さらにクリシュナの宿敵となるのが、悪徳警官のゴードブル。ミュージカル・ナンバル開け、クリシュナたちが夜の路上を歩いて帰る途中、バスの車掌から乗車拒否の罵声を浴びせられ、クリシュナがバスを追いまくる。その隙に仲間たちの前にジープで乗りつけるのがゴードブルなのだ。演じるは、「Aap Mujhe Achche Lagne Lage(あなたは私を好きになる)」(2002)のムケーシュ・ティワリ。酔ってふらつきながら登場早々、パーンを咬んだ唾を吐き、紅く染まった涎を口元に垂らしながらご婦人に絡むという、例によって不快指数200%全開ぶり! しかも書類に書き込むタッブーの胸元をニヤニヤしながら覗き込むなど、かなりの下劣漢(これが普通?!)。
サポーティングは、クリシュナの父親ラーマカーント役に、「Kyo Kii…Main Jjhuth Nahin BoltaB(なぜなら…私はウソは申しません!)」(2001)のアヌパム・ケール。息子と異なり、氣の弱い彼はゴードブルに殴り付けられ、怖じ氣づいてしまう。
クリシュナの姉マンシー役、シーバーはセカンド・ヒロインとも思えるほどの出番。
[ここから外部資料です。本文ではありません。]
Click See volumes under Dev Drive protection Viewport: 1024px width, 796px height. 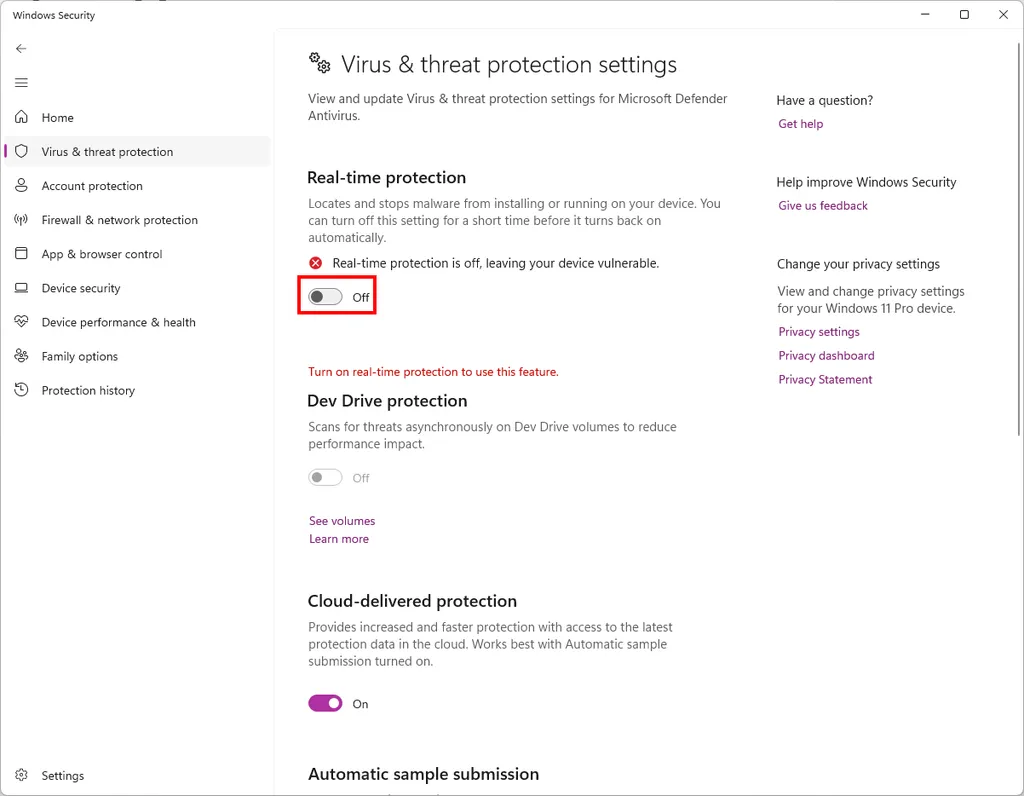pos(341,520)
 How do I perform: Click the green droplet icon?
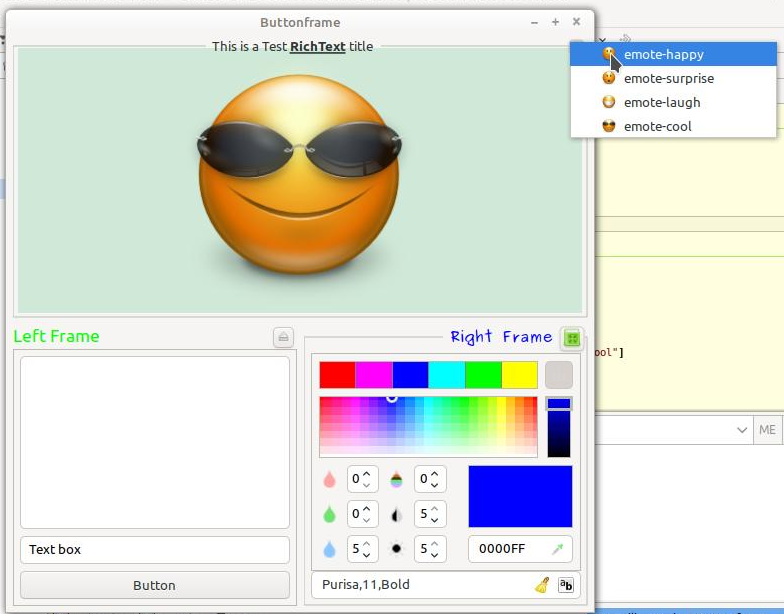click(330, 514)
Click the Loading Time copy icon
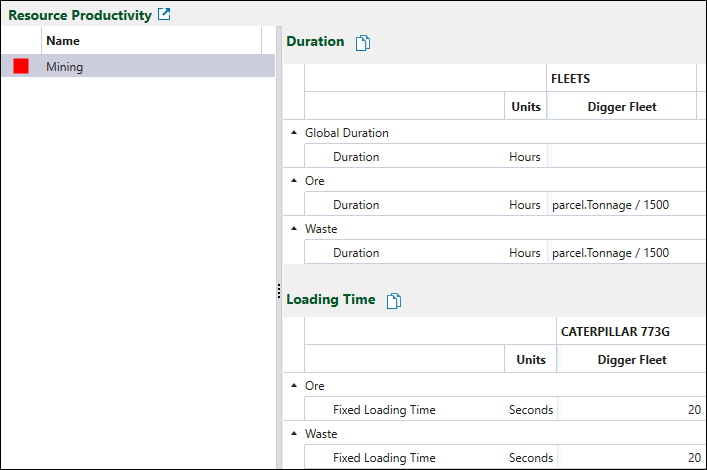707x470 pixels. click(394, 300)
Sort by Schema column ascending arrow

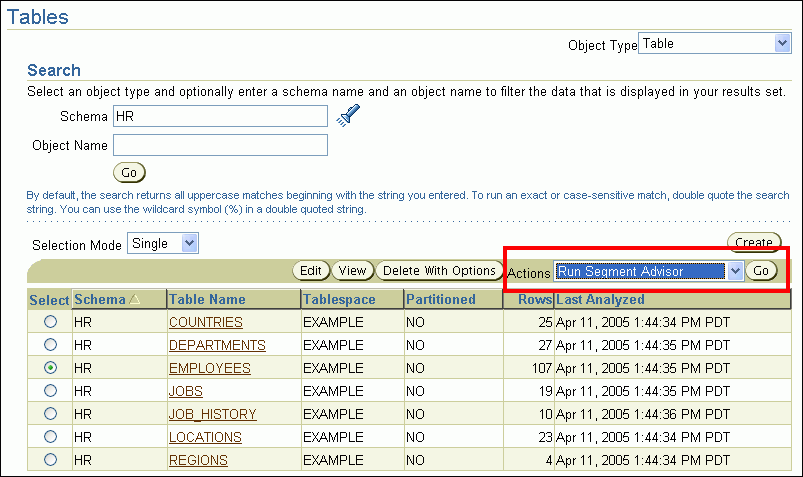point(134,300)
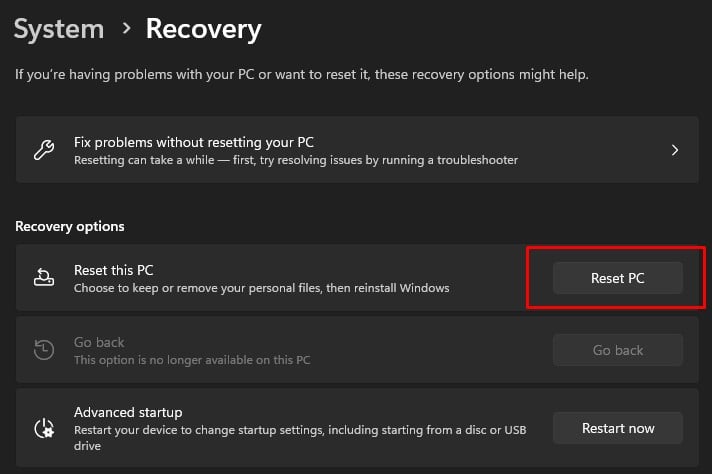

結婚式ナンバル「jhumka chandi da(main ne pehni pehli bar)」では、軽やかなダンスも披露してみせる。もっとも、脇のキャラクターのはずなのに目立ってしまうのは、シーバーの実夫が本作の監督アカーシュディープだからのようだ。
後半、その結婚相手として登場するのが、アルシャード・ワールシー! なんと本作ではゲスト出演!! 「Mujhe Meri Biwi Se Bachao(私を妻から救って!)」(2001)ではレーカーと熱いダンス・ナンバーを共にしたアルシャードだが、レーカーの代表作「踊り子」Umrao Jaan(1981)のリメイクにも出演が決定**。ヒロインはレーカーに負けずとも劣らない踊り手であるアイシュワリヤー・ラーイ! 「Hulchul」(2004)では共演のパレーシュ・ラーワルと肩を並べてFilmfare Awards道化役賞にノミネートされるなど、アルシャドも出世したものである。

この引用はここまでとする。